━━━ Text ━━━

Tag Archives: THEFT

Can I get jail?

Q: Can I get jail for taking a customer’s wallet from his shopping cart? (Pittsburgh, PA)

A: If you turned it in to lost and found or the manager within a reasonable amount of time, most likely not. If you retained control over this wallet, you may be charged with theft. If you have no criminal record, you may be able to get and ARD resolution of your case, or perhaps another diversion. Unless you have a lengthy criminal record, jail is not likely.

Can I get my property back if I’m not allowed on the property?

━━━

Exercises to complete =
a) Answer these questions from the theft Q&A, one per line:
(i) Where is the person who asks the first question located?
(ii) From what was the customer's wallet taken?
(iii) What might a person with no criminal record be able to get for the case?
b) Please explain in one to three sentences what, according to the theft Q&A, decides whether the person is likely to face a theft charge and when jail becomes likely.
c) Finish out the theft Q&A by writing the next part, beginning after its last line.

━━━ Provided material ━━━

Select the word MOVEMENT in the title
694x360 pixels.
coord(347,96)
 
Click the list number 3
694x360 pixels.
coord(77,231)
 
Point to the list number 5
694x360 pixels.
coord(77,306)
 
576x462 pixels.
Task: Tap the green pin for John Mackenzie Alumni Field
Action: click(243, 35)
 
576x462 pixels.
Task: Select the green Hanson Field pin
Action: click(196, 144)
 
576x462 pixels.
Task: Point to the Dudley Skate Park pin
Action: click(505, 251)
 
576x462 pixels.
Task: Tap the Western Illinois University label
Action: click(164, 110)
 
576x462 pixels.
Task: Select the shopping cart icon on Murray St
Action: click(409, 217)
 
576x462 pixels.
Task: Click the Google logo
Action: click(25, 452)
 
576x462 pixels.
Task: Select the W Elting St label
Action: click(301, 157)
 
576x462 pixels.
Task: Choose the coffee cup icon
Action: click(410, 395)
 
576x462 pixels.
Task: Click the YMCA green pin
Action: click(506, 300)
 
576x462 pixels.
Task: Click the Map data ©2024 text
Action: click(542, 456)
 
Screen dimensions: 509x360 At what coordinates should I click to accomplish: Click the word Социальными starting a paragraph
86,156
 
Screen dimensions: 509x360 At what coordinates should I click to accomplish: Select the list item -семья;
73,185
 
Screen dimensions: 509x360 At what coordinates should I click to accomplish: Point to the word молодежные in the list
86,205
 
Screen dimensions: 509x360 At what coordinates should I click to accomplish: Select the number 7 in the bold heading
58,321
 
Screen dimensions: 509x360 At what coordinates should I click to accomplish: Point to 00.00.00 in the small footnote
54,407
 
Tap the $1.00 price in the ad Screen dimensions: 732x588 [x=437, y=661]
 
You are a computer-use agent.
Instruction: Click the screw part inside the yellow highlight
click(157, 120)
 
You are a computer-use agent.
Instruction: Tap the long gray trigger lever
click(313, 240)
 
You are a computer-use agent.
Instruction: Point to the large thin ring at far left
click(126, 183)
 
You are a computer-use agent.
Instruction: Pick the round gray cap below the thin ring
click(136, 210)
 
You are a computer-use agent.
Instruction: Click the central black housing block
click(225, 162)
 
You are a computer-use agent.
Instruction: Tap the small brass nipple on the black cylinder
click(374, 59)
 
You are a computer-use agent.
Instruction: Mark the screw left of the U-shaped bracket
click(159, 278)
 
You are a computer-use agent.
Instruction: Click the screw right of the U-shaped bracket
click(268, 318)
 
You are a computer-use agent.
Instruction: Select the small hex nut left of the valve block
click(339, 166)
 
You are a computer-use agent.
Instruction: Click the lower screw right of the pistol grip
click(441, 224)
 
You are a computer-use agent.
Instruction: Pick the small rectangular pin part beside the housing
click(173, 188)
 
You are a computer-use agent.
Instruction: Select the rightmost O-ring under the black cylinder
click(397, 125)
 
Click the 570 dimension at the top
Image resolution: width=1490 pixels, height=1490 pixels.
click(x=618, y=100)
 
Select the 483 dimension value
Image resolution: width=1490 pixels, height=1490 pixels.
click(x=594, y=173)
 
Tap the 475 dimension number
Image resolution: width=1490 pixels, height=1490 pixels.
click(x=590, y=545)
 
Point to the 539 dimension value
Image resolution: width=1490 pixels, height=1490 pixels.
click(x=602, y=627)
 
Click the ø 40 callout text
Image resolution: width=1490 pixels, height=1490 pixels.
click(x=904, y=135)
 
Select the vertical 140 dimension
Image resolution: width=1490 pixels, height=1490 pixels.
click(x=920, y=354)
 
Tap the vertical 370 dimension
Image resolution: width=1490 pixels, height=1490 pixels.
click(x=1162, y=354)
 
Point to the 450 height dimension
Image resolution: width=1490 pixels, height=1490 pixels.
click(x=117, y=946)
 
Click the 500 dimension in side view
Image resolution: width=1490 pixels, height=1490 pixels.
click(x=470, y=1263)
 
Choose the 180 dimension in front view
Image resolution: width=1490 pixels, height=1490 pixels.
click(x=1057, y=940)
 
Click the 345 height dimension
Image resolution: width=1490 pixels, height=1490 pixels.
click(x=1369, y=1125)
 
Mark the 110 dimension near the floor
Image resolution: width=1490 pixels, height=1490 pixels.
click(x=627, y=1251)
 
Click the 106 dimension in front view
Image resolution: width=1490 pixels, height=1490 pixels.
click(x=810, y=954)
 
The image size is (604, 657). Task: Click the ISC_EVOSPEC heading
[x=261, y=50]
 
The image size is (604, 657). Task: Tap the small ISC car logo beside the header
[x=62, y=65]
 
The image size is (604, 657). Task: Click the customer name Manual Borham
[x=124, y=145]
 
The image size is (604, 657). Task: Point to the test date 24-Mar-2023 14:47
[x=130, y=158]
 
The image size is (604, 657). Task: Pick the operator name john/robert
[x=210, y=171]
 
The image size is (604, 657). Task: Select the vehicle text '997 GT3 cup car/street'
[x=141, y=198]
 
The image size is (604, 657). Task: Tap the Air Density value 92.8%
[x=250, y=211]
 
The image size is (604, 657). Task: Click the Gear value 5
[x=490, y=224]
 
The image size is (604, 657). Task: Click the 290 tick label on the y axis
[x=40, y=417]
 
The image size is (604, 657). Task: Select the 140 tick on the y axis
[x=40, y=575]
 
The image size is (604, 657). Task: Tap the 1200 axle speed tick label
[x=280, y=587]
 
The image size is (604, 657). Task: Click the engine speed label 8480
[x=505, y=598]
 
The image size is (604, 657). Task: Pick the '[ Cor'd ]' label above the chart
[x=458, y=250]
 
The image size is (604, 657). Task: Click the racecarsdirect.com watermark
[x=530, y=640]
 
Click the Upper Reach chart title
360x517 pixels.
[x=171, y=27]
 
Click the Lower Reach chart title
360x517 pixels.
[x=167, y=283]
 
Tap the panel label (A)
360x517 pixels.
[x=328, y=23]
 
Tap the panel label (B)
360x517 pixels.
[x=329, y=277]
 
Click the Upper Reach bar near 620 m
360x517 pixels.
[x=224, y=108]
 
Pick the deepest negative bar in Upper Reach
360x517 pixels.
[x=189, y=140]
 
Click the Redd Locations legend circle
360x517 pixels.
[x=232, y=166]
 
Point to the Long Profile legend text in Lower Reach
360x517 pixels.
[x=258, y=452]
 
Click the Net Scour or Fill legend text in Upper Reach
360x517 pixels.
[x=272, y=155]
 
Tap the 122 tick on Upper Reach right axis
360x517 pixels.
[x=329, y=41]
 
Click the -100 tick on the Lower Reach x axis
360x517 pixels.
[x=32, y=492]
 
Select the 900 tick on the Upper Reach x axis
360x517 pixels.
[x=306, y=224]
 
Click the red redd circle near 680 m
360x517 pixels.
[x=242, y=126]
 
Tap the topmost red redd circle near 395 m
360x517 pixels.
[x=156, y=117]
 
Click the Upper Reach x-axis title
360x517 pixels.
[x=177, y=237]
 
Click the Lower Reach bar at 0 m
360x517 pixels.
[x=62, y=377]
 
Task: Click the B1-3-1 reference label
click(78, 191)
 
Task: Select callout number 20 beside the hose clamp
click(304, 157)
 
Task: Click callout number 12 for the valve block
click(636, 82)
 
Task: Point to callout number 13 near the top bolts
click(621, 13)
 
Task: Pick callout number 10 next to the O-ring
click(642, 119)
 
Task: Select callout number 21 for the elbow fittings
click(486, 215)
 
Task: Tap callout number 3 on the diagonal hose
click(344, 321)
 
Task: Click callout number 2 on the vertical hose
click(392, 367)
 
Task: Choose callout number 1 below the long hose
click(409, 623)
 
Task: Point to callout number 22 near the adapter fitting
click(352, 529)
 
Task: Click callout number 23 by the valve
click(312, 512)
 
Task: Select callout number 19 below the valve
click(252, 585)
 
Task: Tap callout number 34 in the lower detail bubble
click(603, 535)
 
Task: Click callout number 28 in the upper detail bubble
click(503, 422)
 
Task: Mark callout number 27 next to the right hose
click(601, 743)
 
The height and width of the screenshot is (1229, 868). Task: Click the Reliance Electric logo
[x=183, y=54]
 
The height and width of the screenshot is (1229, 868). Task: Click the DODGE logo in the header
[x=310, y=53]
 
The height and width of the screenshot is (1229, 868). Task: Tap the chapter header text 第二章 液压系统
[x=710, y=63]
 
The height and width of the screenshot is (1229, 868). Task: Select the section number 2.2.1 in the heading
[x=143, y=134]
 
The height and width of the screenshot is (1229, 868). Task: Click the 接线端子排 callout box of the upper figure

━━━

Answers to the problems =
a)
(i) Pittsburgh, PA
(ii) The customer's shopping cart
(iii) An ARD resolution, or perhaps another diversion

b) Turning the wallet in to lost and found or the manager within a reasonable amount of time most likely means no jail, while keeping control of it could lead to a theft charge. Even then, jail is unlikely unless the person has a lengthy criminal record.

c)
Q: My girlfriend lived with her grandfather for a few years and when she moved out two months ago she left a few large items on the property with permission. Around one month ago however her mother died and an argument over the funeral plans caused the grandfather to bar her from the property and he is refusing to allow her to collect her things. He is asking for an absurd amount of money to collect the items, to the tune of $40 a day since she moved in or roughly $78,000 in back storage fees that were never agreed to. He also refuses to allow her to collect the items from her mother’s estate as she lived with him at the time of her passing. The items value at around $2,000 to $3,000 but some of them are extremely sentimental and there are also textbooks that she needs for college. I need to know my legal options to retrieve these items or to sue him for the value. (Pittsburgh, PA)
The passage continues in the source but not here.